Here we will narrow the quality question down to four main areas that separate the draft genomes from the reference-quality genomes.
Accuracy and completeness refer to accurately representing every base in the genome and completely containing all the expressed and not expressed portions of the genome. Both of these are mostly determined at the contig level by the sequencing technology used to read and then assemble the genome into contigs.
On the other side there’s phasing – separating the sequences into their respective haplotypes, and contiguity, meaning there are no gaps in the known sequence across the entire chromosome (can also be referred to as chromosome-scale contiguity).
While DNA sequencing technologies have made big strides in achieving long, accurate contigs, they still aren’t enough to deliver chromosome-scale contiguity while also phasing haplotypes. This is no more apparent than in the recent publication of the first telomere-to-telomere human genome. They used a combination of sequencing technologies and Arima Hi-C data to finally fill all the gaps left from the original human genome project.
Four Ways Hi-C Data Improves Genome Assemblies
1. Ordering and orienting contigs
By revealing which portions of the DNA in a chromatin structure are in close proximity to each other, interaction probabilities are used to put contigs in the correct order and orientation to give a linear representation of scaffolds in a genome.
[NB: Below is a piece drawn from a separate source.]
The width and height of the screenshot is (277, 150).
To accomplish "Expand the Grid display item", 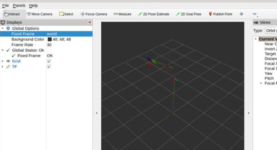I will pos(2,61).
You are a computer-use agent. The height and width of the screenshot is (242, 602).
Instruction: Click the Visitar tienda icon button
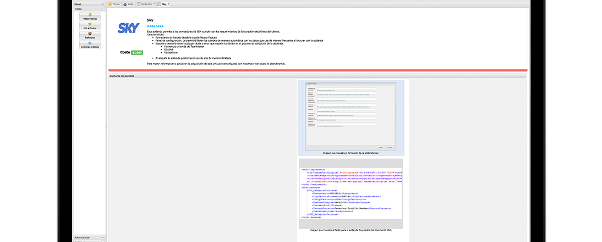[90, 16]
In this example, researchers used Hi-C data to place contigs from two different lentil species into the correct order and orientation and build scaffolds to represent the chromosome-scale structure of these genomes.
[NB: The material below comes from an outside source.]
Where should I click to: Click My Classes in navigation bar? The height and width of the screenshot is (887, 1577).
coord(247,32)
2. Fixing mis-assemblies and/or identifying structural variation
By visualizing the Hi-C data mapped to sequence data and looking for abnormal (non-linear) patterns that emerge in Hi-C contact maps, structural variation and incorrect assembling of contigs can be identified and manually corrected to improve genome assemblies.
In this example, researchers showed what incorrect assembly of contigs would look like with simulated Hi-C data, demonstrating the value in visualizing genomes with Hi-C contact maps.
3. Anchoring contigs to chromosomes
Leveraging 3D information to identify centromeric and telomeric regions, Hi-C data is used to characterize breakpoints and clearly delineate chromosomes in a genome assembly.
In this example, researchers used Hi-C data to directly link their genome sequences into the 7 pseudo-chromosomes expected for a cucumber genome.
4. Phasing haplotypes
Utilizing predictable patterns of intra- vs inter-chromosomal interactions to cluster and scaffold individual haplotypes, Hi-C data helps phase contigs by clustering before scaffolding.
In this example, Hi-C data was used to identify and scaffold the four separate alleles of the wild sugarcane genome.
A High-Quality Genome Assembly is a Strong Foundation
To truly understand genome biology, complete genomes are needed. Complete genomes are ones that are accurate, haplotype-resolved, and chromosome-scale. It’s possible that DNA sequencing technologies might provide all of the requirements for a reference genome in the future, but for now Hi-C data helps close the gap between contigs and a high-quality genome assembly, enabling groundbreaking discoveries in diverse fields of science.
Learn more about adding Arima Hi-C to your genome assembly research with our kits or services.
Ramsay, L., et al. (2021). Genomic rearrangements have consequences for introgression breeding as revealed by genome assemblies of wild and cultivated lentil species. BioRxiv, 2021.07.23.453237.
Oddes, S., et al. (2018). Three invariant Hi-C interaction patterns: Applications to genome assembly. BioRxiv.
Li, Q., et al. (2019). A chromosome-scale genome assembly of cucumber (Cucumis sativus L.). GigaScience, 8(6), giz072.
Zhang, X., et al. (2019). Assembly of allele-aware, chromosomal-scale autopolyploid genomes based on Hi-C data. Nature Plants, 5(8), 833–845.